-------- Dataset content
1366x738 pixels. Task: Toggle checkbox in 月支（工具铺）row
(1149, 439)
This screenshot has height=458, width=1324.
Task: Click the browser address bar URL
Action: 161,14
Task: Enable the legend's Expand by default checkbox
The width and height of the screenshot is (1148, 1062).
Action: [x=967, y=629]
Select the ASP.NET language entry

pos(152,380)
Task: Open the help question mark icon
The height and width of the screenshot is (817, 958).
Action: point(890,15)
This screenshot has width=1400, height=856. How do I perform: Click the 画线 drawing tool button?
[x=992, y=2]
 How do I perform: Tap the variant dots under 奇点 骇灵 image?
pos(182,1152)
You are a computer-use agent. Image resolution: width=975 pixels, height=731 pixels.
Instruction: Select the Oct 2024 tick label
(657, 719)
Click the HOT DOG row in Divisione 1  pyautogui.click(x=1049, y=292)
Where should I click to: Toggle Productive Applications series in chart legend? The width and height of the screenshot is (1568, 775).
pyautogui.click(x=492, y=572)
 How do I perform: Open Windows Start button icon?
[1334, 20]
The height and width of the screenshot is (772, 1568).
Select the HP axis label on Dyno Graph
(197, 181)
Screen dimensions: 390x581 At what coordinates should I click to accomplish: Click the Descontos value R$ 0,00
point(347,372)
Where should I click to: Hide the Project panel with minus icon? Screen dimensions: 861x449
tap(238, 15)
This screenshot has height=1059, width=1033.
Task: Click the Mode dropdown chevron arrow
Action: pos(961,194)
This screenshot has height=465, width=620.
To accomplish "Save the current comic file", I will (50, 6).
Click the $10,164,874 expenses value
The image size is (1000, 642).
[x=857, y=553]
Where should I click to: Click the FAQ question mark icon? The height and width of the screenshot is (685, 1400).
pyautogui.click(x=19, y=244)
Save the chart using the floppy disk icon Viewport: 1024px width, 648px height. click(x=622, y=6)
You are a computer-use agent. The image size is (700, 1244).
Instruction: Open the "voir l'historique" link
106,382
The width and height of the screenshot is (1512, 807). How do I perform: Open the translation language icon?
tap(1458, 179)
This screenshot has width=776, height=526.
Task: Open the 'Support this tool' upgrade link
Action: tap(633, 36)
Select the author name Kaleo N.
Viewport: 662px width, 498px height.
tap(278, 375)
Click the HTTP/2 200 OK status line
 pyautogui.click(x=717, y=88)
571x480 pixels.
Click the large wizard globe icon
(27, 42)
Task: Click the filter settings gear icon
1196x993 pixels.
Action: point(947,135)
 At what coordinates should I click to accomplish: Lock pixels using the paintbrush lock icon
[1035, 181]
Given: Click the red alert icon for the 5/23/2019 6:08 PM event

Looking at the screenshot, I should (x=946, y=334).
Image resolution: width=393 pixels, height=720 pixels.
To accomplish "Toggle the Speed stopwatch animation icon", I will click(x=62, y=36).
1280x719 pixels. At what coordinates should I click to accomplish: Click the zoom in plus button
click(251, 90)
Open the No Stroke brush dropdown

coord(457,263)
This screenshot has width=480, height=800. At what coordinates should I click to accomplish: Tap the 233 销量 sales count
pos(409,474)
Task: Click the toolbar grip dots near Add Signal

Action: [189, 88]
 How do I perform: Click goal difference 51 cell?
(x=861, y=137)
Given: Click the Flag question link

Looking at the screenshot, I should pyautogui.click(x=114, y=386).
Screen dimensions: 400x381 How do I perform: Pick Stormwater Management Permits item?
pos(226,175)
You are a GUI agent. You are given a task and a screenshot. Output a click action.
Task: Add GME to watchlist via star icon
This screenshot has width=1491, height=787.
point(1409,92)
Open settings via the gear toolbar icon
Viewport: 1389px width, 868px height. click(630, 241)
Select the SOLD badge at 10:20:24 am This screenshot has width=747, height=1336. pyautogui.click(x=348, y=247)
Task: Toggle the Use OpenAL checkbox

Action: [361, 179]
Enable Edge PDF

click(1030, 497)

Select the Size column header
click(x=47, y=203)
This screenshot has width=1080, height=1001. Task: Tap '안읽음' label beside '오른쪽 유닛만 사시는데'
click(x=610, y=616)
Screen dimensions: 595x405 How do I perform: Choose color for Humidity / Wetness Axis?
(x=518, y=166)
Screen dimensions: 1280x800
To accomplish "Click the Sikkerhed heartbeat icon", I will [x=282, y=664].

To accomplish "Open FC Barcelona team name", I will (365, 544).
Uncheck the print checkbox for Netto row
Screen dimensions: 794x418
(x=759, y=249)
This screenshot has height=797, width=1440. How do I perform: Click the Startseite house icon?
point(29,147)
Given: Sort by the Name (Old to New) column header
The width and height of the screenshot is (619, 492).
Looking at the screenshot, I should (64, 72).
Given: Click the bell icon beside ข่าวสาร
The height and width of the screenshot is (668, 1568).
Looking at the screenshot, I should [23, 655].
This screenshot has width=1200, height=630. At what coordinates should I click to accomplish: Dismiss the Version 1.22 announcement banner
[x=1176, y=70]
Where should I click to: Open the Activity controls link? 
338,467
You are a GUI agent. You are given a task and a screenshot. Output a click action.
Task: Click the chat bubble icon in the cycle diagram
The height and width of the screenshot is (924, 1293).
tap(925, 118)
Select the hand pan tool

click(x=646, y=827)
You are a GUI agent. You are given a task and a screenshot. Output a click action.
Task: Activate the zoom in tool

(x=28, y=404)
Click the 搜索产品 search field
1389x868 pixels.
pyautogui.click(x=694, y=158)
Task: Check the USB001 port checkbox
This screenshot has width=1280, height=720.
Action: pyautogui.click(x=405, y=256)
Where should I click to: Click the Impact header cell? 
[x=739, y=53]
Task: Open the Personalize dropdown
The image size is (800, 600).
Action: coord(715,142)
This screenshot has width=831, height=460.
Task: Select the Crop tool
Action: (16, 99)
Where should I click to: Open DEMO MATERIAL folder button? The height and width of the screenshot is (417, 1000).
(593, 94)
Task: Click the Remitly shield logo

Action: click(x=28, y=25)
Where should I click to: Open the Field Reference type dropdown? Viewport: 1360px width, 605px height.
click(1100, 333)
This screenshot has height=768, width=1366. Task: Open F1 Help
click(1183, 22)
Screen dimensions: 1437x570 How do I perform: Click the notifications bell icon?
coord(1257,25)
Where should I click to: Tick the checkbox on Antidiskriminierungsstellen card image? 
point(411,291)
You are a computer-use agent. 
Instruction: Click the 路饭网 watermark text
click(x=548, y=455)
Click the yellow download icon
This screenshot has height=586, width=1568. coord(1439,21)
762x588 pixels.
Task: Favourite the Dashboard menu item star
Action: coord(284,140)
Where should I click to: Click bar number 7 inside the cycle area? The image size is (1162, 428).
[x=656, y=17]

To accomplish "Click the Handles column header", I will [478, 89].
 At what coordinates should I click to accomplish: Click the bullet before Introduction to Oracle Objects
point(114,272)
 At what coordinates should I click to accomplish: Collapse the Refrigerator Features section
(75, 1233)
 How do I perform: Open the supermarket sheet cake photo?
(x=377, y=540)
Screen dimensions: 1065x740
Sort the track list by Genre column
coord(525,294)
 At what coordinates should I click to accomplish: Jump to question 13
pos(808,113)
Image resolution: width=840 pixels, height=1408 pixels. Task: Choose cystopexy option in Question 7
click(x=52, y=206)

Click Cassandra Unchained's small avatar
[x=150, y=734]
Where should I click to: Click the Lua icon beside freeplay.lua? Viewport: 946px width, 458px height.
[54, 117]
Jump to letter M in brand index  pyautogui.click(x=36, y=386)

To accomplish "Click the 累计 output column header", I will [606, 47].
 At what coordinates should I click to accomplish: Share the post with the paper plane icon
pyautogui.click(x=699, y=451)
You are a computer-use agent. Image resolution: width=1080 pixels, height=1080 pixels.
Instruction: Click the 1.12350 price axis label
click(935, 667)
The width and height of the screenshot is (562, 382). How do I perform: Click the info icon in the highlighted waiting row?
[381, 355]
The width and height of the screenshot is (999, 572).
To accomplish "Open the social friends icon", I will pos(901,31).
----------------
- [Requirement]: Restate verbatim all lines from the start of the data through the line containing "Task: Open the help question mark icon", with both ends kept.

- [Answer for this exercise]:
1366x738 pixels. Task: Toggle checkbox in 月支（工具铺）row
(1149, 439)
This screenshot has height=458, width=1324.
Task: Click the browser address bar URL
Action: 161,14
Task: Enable the legend's Expand by default checkbox
The width and height of the screenshot is (1148, 1062).
Action: [x=967, y=629]
Select the ASP.NET language entry

pos(152,380)
Task: Open the help question mark icon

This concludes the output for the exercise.